US 11,721,327 B2
Generating representations of acoustic sequences
Hasim Sak, Santa Clara, CA (US); and Andrew W. Senior, New York, NY (US)
Assigned to Google LLC, Mountain View, CA (US)
Filed by Google LLC, Mountain View, CA (US)
Filed on Jan. 8, 2021, as Appl. No. 17/145,208.
Application 17/145,208 is a continuation of application No. 16/704,799, filed on Dec. 5, 2019, granted, now 10,923,112.
Application 16/704,799 is a continuation of application No. 16/179,801, filed on Nov. 2, 2018, granted, now 10,535,338, issued on Jan. 14, 2020.
Application 16/179,801 is a continuation of application No. 15/664,153, filed on Jul. 31, 2017, granted, now 10,134,393, issued on Nov. 20, 2018.
Application 15/664,153 is a continuation of application No. 14/559,113, filed on Dec. 3, 2014, granted, now 9,721,562, issued on Aug. 1, 2017.
Claims priority of provisional application 61/917,089, filed on Dec. 17, 2013.
Prior Publication US 2021/0134275 A1, May 6, 2021
This patent is subject to a terminal disclaimer.
Int. Cl.
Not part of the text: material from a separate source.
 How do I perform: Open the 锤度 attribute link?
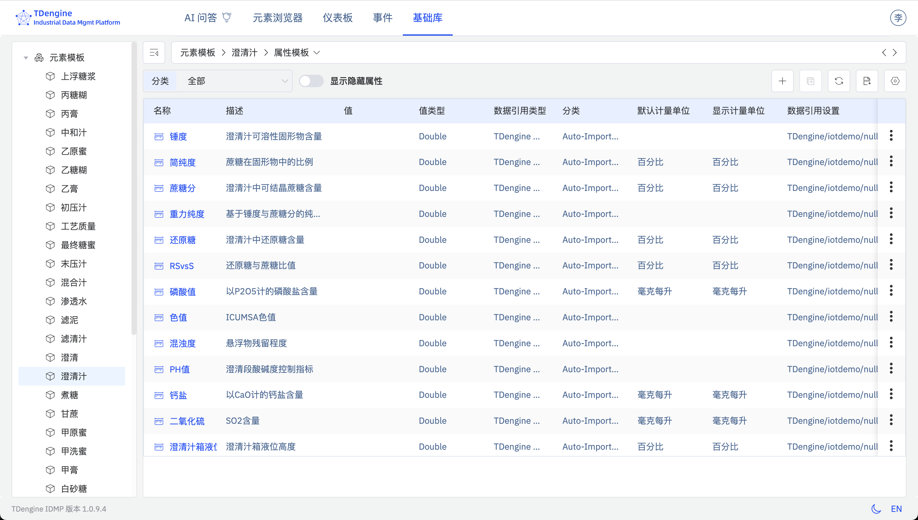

G10L 15/00 (2013.01); G10L 15/16 (2006.01); G10L 15/02 (2006.01); G10L 15/14 (2006.01)
CPC G10L 15/16 (2013.01) [G10L 15/02 (2013.01); G10L 15/142 (2013.01); G10L 2015/025 (2013.01)] 20 Claims
OG exemplary drawing
 
1. A computer-implemented method when executed on data processing hardware causes the data processing hardware to perform operations comprising:
receiving, as input to a long short-term memory (LSTM) neural network, a training acoustic feature representation;
generating, as an output from the LSTM neural network, a probability distribution over possible phoneme subdivisions by processing the training acoustic feature representation;
identifying, from the probability distribution over possible phoneme subdivisions, a threshold number of highest-scoring phoneme subdivisions; and
executing a backpropagation through time training process to determine trained values of parameters of the LSTM neural network using the threshold number of highest-scoring phoneme subdivisions identified from the probability distribution over possible phoneme subdivisions.